Petits riens essentiels

Pour le plaisir de l'anecdotique...

28 avril 2008

Chat du matin…

N’ayant guère l’habitude de vivre avec ces animaux étranges que sont les chats, l’expérience est toujours un peu étrange lorsqu’il m’arrive d’en cotoyer. Or voilà 8 jours que je cohabite avec une de ces créatures fort gracieuses. Tâchant tous les deux d’être le plus civilisé possible nous nous regardons droit dans les yeux, la bestiole et moi, et tâchons de trouver un terrain d’entente qui nous convienne à tous les deux. Ca fonctionne plutôt pas mal dans l’ensemble, on se dit bonjour, échange des civilités tout à fait respectables pour le référentiel chat-humain, tout ça tout ça.
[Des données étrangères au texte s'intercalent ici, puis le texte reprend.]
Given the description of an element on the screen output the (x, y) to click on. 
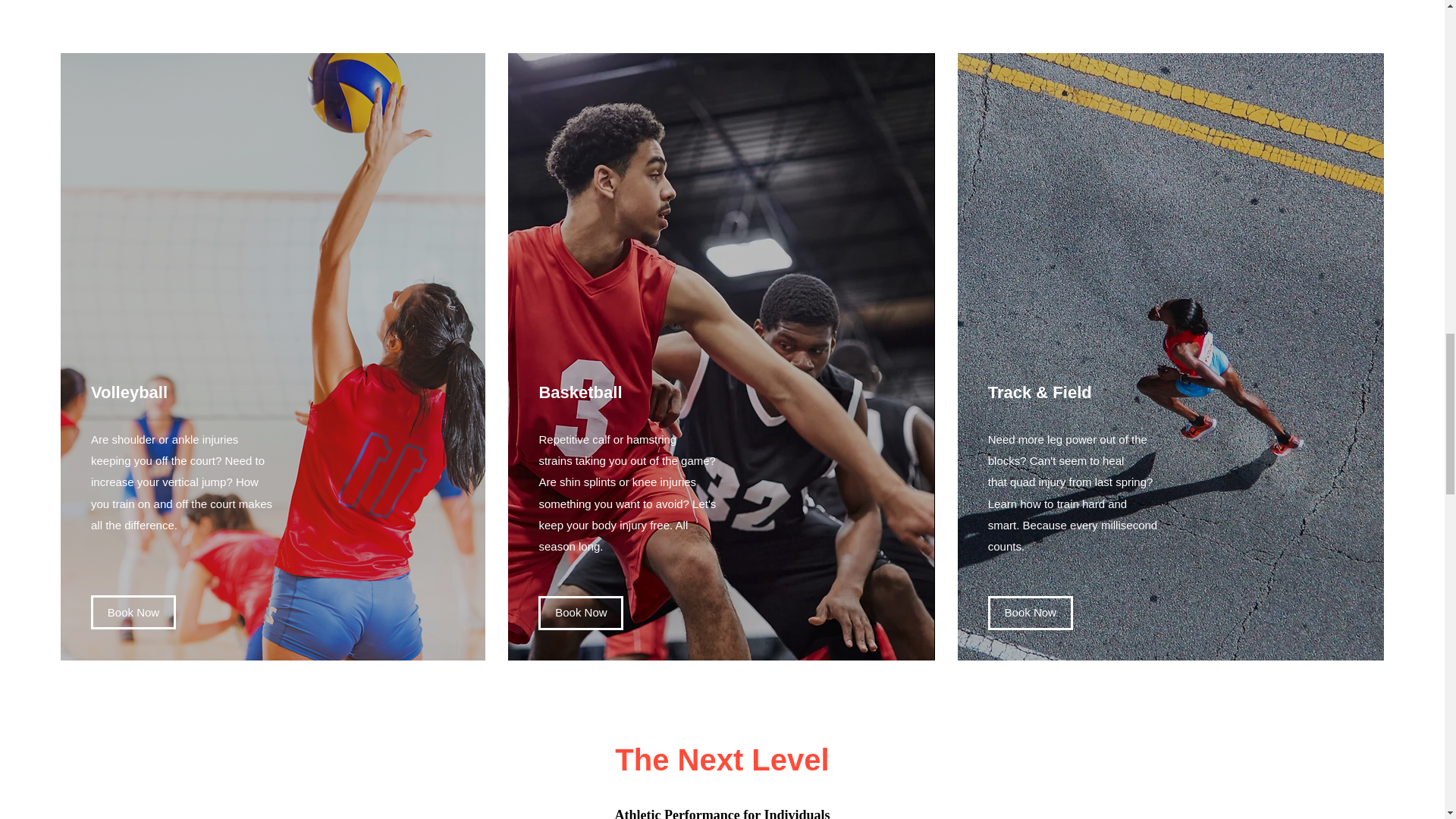
Book Now (1030, 612)
Book Now (580, 612)
Book Now (133, 612)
Le seul désaccord profond et insurmontable que nous ayons rencontré étant le matin. Règle d’or pourtant si facile à intégrer : le matin, mon espace est territoire interdit. Sauf invitation écrite, mais celles-ci sont rares. Or le chat, pourtant pas bête d’après ce que j’ai compris, est totalement incapable d’intégrer cette règle de vie absolument essentielle à une cohabitation sympathique. Dès que je me lève et m’assieds sur le canapé avec l’ordinateur sur les genoux et une tasse de thé à la main, voilà qu’il vient se frotter à moi, me passe sur les genoux, dans un sens, puis l’autre, fais des calins à l’écran de l’ordinateur (j’adore, grumph), se couche sur le dossier du canapé avec les pattes sur ma tête ou mes épaules… AAAARRRRGGGGHHHH !!!!!!! N’étant (en théorie) pas un être violent par nature je n’ai pas encore testé le lancer de chat mais je trouve que celui ou celle qui a envoyé ce chat en éclaireur pour tester mon self-contrôle du matin est un être vicieux. Vraiment.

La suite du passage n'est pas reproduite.